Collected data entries
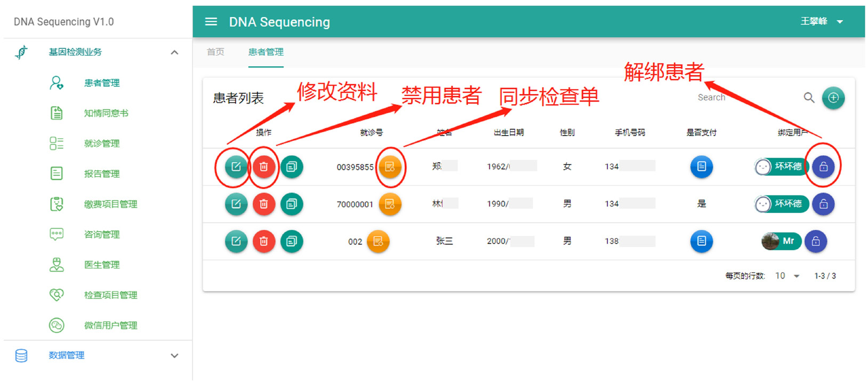Click red delete icon for patient 70000001
Screen dimensions: 868x381
(263, 204)
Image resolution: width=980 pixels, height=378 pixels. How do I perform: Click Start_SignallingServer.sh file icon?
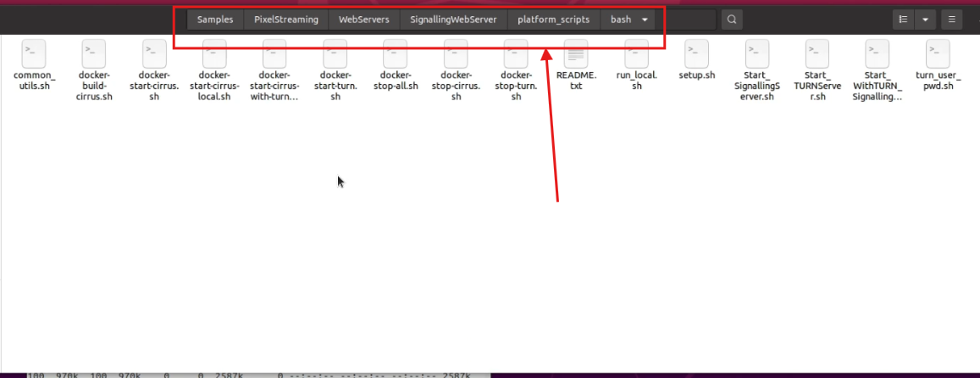tap(756, 53)
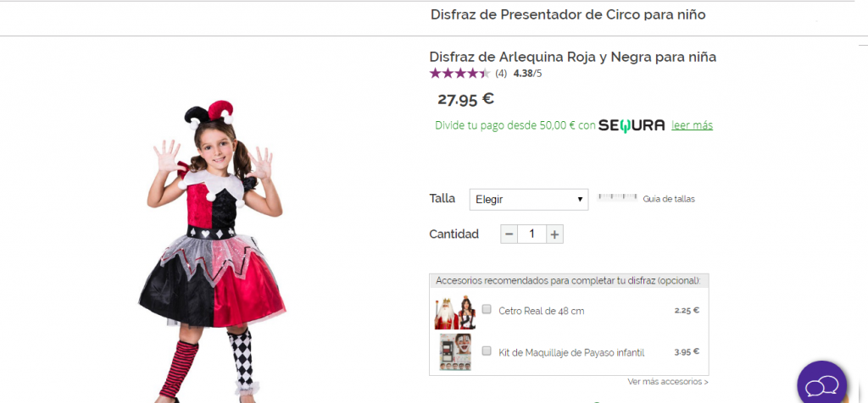Click the Disfraz de Presentador de Circo heading
Viewport: 868px width, 403px height.
(x=568, y=14)
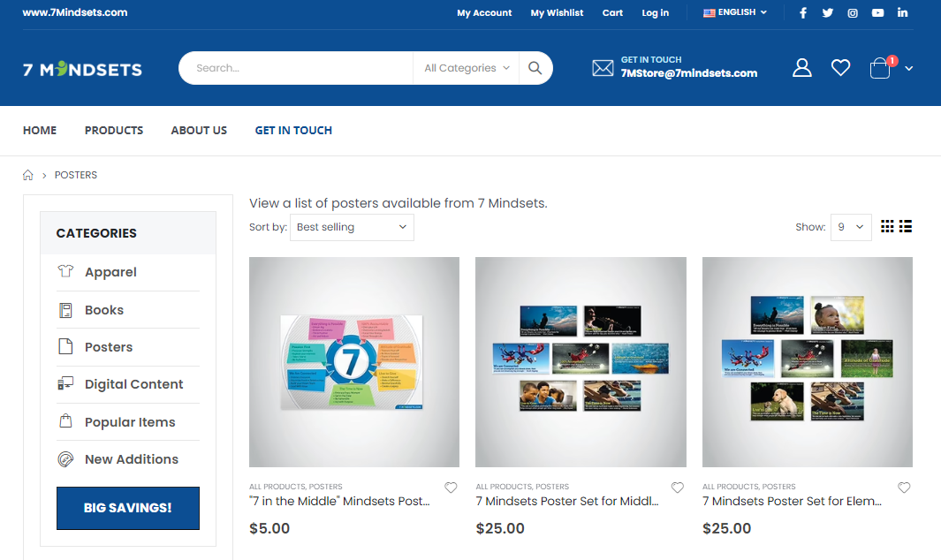Go to the About Us menu item
This screenshot has width=941, height=560.
(x=199, y=130)
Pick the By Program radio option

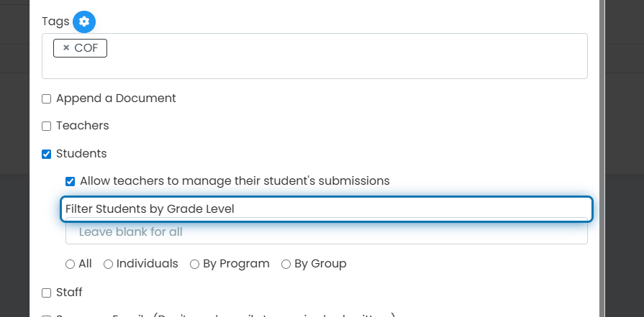(x=195, y=265)
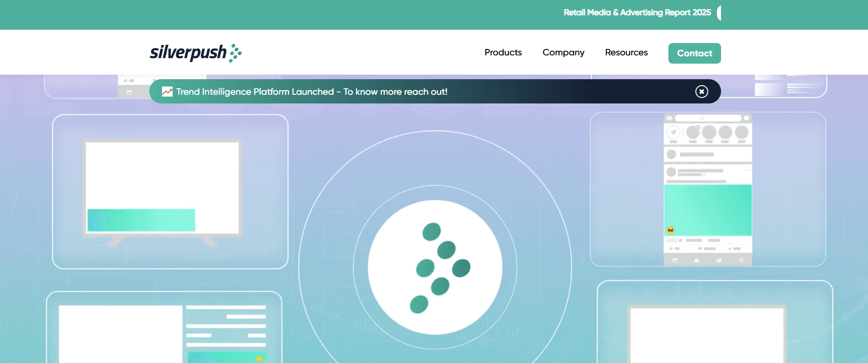Expand the Company navigation menu
The height and width of the screenshot is (363, 868).
563,53
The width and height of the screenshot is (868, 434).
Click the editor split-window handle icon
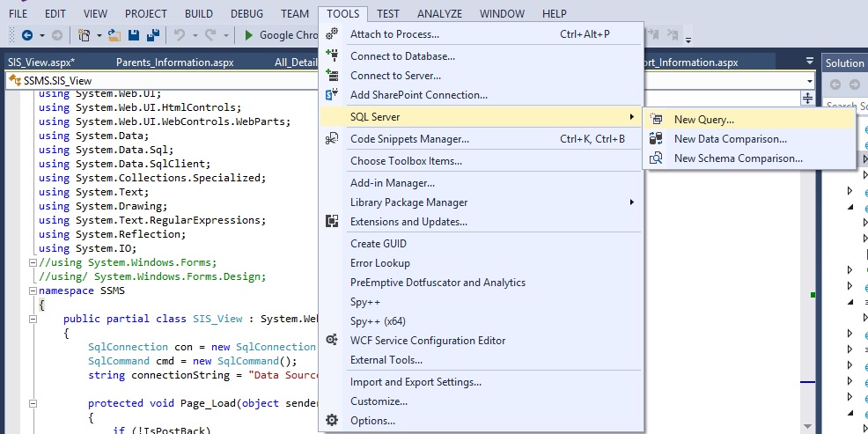[807, 98]
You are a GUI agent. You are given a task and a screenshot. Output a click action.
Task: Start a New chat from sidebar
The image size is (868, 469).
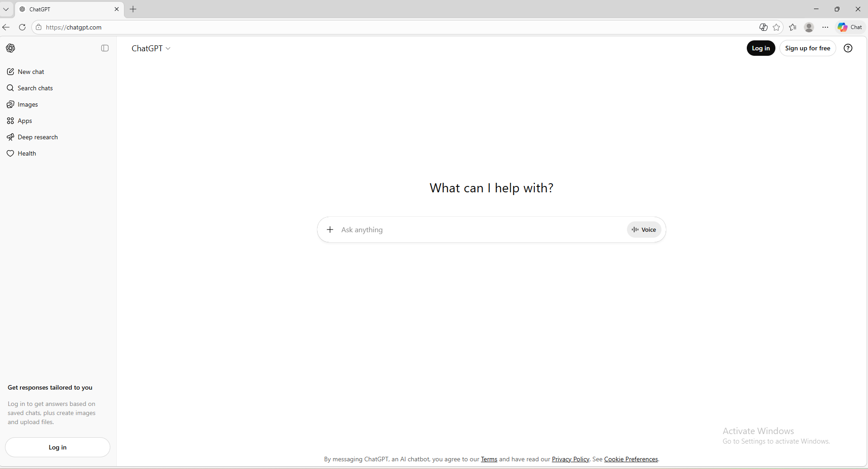click(x=31, y=72)
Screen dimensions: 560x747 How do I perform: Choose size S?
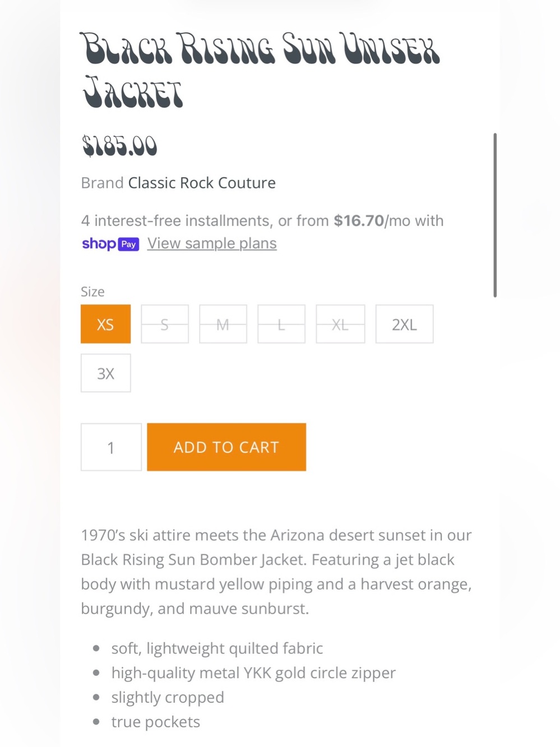(165, 324)
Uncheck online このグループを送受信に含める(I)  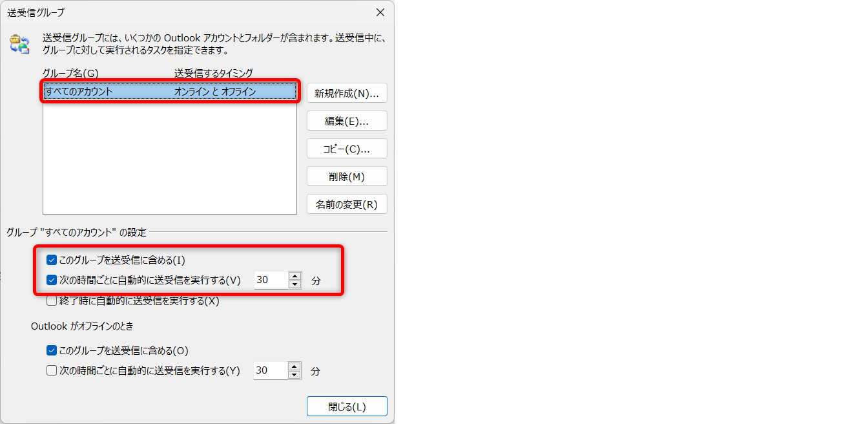pos(52,260)
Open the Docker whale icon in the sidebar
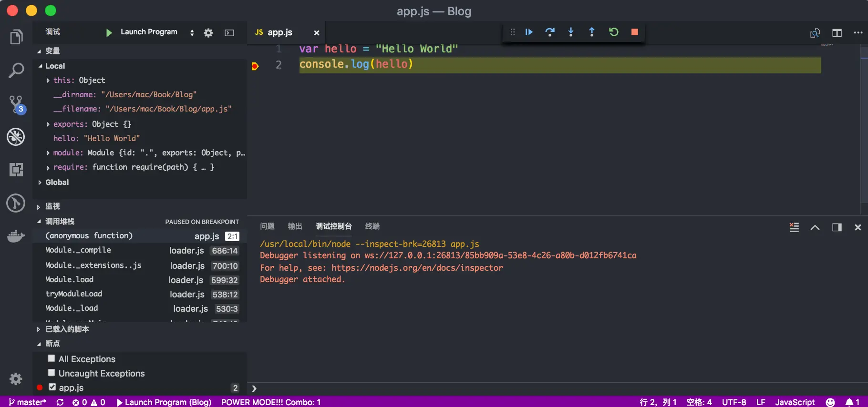 16,236
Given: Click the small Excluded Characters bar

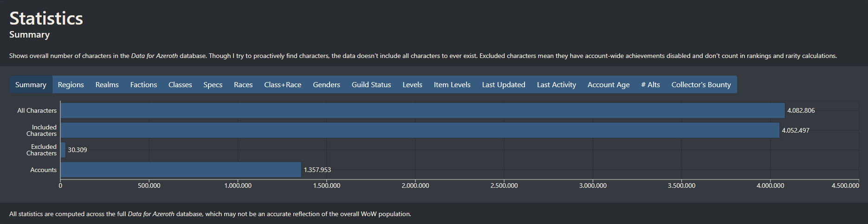Looking at the screenshot, I should [x=63, y=150].
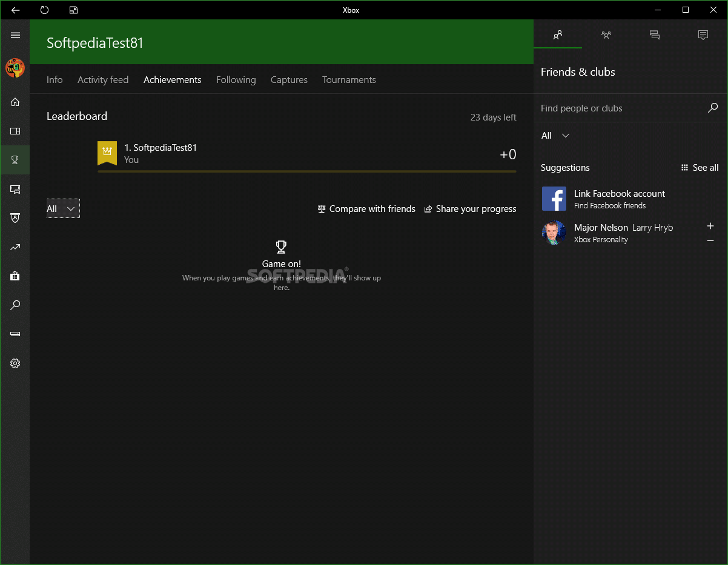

> _TASK STATEMENT_
Leave the pictures out, and copy exactly each line from the one containing "Open the Docker whale icon in the sidebar" through the final line of the data.

> _TASK ANSWER_
Open the Docker whale icon in the sidebar
 16,236
Given: Click the small Excluded Characters bar

Looking at the screenshot, I should [x=63, y=150].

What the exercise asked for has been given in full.